Trubina de viento

 

Corte de apelaciones adjudica compensación a pareja por daños a la salud ocasionados por turbinas de viento

La Corte de Apelaciones de Toulouse, Francia, reconoció por primera vez la existencia del “síndrome de las turbinas de viento” al ordenar a empresas de generación de energía eólica compensar a Christel y Luc Fockaert por los daños ocasionados.

Se trata de un caso que lleva en tribunales unos seis años y que en enero fue desechado por un tribunal de primera instancia.

Los Fockaerts, de nacionalidad belga, expusieron que entre 2013 y 2015 sufrieron una serie de enfermedades cuya causa tribuyeron a las turbinas de viento instaladas desde 2008 a unos 700 metros de su propiedad en Fontrieu en el Tarn en el sur de Francia.

Los reclamantes expusieron haber sufrido dolores de cabeza, insomnio, irregularidades cardíacas, depresión, mareos, tinnitus y náuseas. En 2015 decidieron mudarse y dijeron que entonces sus malestares desaparecieron, confirmando, a su juicio, que el origen eran las turbinas de viento.
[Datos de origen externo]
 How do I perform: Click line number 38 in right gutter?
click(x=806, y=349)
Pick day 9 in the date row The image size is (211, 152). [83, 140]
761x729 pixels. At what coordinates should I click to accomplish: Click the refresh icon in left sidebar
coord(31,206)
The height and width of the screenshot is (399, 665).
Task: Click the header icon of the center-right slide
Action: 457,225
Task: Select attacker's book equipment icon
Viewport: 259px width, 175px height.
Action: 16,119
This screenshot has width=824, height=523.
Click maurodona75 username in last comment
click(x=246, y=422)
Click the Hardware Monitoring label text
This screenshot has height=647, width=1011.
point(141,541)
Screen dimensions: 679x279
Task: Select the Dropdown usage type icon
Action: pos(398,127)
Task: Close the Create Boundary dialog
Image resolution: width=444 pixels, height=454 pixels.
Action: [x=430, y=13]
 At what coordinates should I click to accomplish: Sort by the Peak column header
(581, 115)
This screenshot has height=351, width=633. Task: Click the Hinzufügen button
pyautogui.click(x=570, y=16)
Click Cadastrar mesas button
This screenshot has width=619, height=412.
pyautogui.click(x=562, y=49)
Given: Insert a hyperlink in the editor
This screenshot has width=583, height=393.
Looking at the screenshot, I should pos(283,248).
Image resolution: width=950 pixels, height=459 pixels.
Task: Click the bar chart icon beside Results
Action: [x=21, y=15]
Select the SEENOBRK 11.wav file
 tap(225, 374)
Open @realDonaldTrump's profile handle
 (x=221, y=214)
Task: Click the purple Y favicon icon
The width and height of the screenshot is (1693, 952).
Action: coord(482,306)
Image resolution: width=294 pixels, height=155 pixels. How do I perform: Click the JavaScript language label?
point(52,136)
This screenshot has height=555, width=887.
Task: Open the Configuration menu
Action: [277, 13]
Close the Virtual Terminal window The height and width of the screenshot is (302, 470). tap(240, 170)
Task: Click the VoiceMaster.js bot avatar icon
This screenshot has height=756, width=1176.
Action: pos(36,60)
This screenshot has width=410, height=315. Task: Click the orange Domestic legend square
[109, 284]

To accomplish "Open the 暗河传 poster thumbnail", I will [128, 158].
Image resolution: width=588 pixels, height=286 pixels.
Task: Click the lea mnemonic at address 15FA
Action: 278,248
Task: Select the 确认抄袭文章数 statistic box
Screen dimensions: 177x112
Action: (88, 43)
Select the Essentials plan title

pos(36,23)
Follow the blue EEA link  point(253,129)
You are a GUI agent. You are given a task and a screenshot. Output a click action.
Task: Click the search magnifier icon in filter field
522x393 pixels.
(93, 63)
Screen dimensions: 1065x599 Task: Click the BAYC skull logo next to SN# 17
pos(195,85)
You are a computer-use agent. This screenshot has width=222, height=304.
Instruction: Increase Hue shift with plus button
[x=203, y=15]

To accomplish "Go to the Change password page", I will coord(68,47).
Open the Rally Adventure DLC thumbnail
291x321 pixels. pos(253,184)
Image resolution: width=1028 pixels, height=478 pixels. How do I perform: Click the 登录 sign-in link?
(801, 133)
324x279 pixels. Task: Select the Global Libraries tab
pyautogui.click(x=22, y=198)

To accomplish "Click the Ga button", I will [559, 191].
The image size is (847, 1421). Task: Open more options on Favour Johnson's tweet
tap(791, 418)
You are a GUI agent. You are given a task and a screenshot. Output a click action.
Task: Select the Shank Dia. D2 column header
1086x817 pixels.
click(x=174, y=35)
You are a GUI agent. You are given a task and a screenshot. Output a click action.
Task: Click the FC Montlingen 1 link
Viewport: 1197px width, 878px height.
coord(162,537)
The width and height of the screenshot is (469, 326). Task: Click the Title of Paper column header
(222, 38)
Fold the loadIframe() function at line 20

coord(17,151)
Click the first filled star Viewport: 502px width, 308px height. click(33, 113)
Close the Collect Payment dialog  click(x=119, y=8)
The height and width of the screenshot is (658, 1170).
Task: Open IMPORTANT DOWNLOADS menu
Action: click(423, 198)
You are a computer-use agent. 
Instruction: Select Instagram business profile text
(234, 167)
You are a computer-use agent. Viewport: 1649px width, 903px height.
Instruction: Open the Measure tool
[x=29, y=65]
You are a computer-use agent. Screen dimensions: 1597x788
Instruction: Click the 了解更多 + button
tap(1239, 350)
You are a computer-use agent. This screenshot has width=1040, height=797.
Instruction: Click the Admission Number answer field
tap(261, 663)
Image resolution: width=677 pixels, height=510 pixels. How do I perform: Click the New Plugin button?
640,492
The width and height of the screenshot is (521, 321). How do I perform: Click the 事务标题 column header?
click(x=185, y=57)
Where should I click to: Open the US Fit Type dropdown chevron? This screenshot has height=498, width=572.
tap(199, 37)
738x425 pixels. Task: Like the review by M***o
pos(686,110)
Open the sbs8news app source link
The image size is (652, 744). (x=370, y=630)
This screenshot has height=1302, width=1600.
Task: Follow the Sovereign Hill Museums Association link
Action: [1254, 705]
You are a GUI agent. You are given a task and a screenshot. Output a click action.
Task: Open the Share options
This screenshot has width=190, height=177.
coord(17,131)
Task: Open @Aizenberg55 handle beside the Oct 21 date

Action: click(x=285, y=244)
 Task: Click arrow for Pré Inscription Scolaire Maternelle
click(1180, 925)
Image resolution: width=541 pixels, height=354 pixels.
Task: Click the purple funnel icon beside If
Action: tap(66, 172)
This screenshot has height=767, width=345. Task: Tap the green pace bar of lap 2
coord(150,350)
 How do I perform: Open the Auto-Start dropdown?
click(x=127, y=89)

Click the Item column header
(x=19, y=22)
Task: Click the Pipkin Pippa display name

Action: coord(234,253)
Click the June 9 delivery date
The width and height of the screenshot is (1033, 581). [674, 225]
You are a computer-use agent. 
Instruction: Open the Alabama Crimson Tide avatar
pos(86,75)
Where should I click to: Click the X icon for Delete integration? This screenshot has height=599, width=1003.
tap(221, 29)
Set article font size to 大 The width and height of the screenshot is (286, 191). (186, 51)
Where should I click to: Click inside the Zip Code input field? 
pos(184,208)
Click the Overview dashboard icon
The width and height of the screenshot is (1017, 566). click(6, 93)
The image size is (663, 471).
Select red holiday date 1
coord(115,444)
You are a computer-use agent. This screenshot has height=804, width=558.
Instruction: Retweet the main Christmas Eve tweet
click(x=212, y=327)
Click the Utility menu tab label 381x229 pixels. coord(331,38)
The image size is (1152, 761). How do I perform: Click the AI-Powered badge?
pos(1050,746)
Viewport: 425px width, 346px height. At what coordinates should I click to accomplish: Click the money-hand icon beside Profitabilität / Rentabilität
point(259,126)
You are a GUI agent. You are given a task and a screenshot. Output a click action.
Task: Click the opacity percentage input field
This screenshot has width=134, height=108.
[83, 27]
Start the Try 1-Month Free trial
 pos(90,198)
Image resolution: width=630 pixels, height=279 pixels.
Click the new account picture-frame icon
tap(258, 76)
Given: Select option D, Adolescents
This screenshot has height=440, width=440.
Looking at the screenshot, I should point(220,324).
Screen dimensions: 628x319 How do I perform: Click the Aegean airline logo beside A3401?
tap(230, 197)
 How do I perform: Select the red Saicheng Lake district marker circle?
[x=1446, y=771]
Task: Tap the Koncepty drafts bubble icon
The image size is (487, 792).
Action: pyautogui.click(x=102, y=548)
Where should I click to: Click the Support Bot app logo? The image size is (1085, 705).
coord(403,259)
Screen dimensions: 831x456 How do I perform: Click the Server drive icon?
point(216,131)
Durante el proceso señalaron que en tanto el bosque que estaba entre su propiedad y la granja eólica no fue talado, los problemas de salud no aparecieron.

Particularmente hicieron notar el ruido que era equivalente a “una lavadora continuamente girando”, además del problema de “luces blancas parpadeantes” de las turbinas.

“No entendimos enseguida, pero poco a poco nos dimos cuenta de que el problema venía de las turbinas”, declaró Christel Fockaert. “Las turbinas parpadeaban cada dos segundos… tuvimos que poner luces externas para contrarrestar el efecto de los flashes.”

En este caso, los médicos no encontraron evidencia de las enfermedades, no obstante un experto en turbinas eólicas dijo que el síndrome ya ha sido abordado en estudios. Por ejemplo, un estudio australiano explica que las enfermedades pueden ser ocasionadas por la alerta sobre condiciones de salud que circulan, siendo que se trata de un fenómeno psicológico.

Otros estudios de Europa, Canadá y Estados Unidos descartan que exista estas enfermedades y la atribuyen a la publicidad adversa y a la oposición que se presenta a la generación de este tipo de energía.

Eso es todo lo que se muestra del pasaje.